### Required task 1
In the Danube cruise passage, why did the writer and the others leave the sun deck and go down to the lounge? Answer in one to three sentences.
### Required task 2
Quote from the Danube cruise passage, beginning at the words "No, my defining" and stopping after the words "and schmaltzy music.".
### Required task 3
According to the Danube cruise passage, in what year was River Beatrice launched?

### Passage to read
+===+
Nor is it the sunny afternoon we motored down the narrow Wachau Valley, flanked by picturesque medieval villages, steep terraced vineyards and no fewer than 45 castles. It's not even arriving in Budapest shortly after dawn, passing the splendid parliament building and underneath the Chain Bridge.
No, my defining memory is learning how to play shuffleboard on River Beatrice's sun deck as a storm bore down on us in Linz. The city's large Ars Electronica Center, on the river bank opposite, pulsated with flashing lights in time to booming music, while bolts of lightning lit the mountainous backdrop to the imperial Austrian city. Heavy rain soon forced us to abandon our arena, and sent us scurrying downstairs to the lounge, where the strains of the excellent New Ohr Linz Dixieband drowned out the claps of thunder.
Having joined this voyage anticipating generous portions of history, lashings of Hapsburg architecture and dollops of Strauss, this decidedly contemporary little adventure proved there's plenty more to the Danube than ornate campaniles and schmaltzy music.
It was only my second night aboard River Beatrice, an attractive, 160-passenger river ship launched in 2009 for the American river cruise company, Uniworld, but I already felt entirely at home. The crew was unfailingly friendly, my fellow passengers charming and the boat spacious and immaculate. Furthermore, Beatrice had a superb sun deck for good days, with attractive wrought-iron tables, chairs and parasols, and dangerously comfortable loungers from which to watch the ever-changing scenery.
+===+
### Dataset extract
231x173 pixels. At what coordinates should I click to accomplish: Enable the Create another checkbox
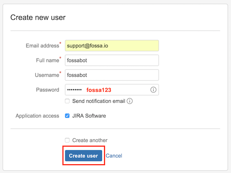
+===+
### Full output 1
Heavy rain from the storm over Linz forced them to abandon their shuffleboard game on the sun deck. They hurried downstairs to the lounge, where a Dixieland band was playing.

### Full output 2
No, my defining memory is learning how to play shuffleboard on River Beatrice's sun deck as a storm bore down on us in Linz. The city's large Ars Electronica Center, on the river bank opposite, pulsated with flashing lights in time to booming music, while bolts of lightning lit the mountainous backdrop to the imperial Austrian city. Heavy rain soon forced us to abandon our arena, and sent us scurrying downstairs to the lounge, where the strains of the excellent New Ohr Linz Dixieband drowned out the claps of thunder.
Having joined this voyage anticipating generous portions of history, lashings of Hapsburg architecture and dollops of Strauss, this decidedly contemporary little adventure proved there's plenty more to the Danube than ornate campaniles and schmaltzy music.

### Full output 3
2009